〈王氏へのインタビューは、野村克也氏(享年84)が急逝する1週間前に行なった。その後、王氏は「まさかと思いました。同じ時代を悪戦苦闘しながら戦った戦友が亡くなるのは残念で仕方ない。戦っている中で葛藤がある。ノムさんにもあったと思う。(天国で)カネさんと色んな話をしてほしい」と談話を発表した〉
カネさん(金田正一氏)や野村さん、長嶋(茂雄)さん、僕が入った頃の野球に比べて、今はどんどんレベルが上がり、野球が変わってきています。時代の変化に合わせて変えるべきことはたくさんあるが、変えてはいけないこともある。
変わらないのは、自分のやることに絶対的な信念を持って取り組むこと。カネさんも、野村さん、長嶋さん、張本(勲)にしても、自分なりの“型”を持っていた。今は情報が多い時代ですが、自分の“型”をよりよいものに磨くことが大切です。
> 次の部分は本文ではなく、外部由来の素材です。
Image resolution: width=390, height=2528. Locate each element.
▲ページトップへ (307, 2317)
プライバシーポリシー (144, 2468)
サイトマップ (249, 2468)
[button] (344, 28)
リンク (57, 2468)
カネさんなら今の時代に投げても成績を残したでしょうね。走り込みや柔軟性で基礎を作り上げたうえで、今の時代に合う「工夫」をしていたと思う。
若い選手には、もっと「工夫」が必要だと言いたい。僕もキャンプでは、ソフトバンクの選手に「今年は2020年型の野球をやらないといけない」と話しています。勝つためには、去年と同じじゃダメなんです。
今年は五輪の年で、野球界にとって勝負の年です。野球が正式種目に復活するけど、今大会で終わりにしてはいけない。五輪も球界も大いに盛り上げていきましょう。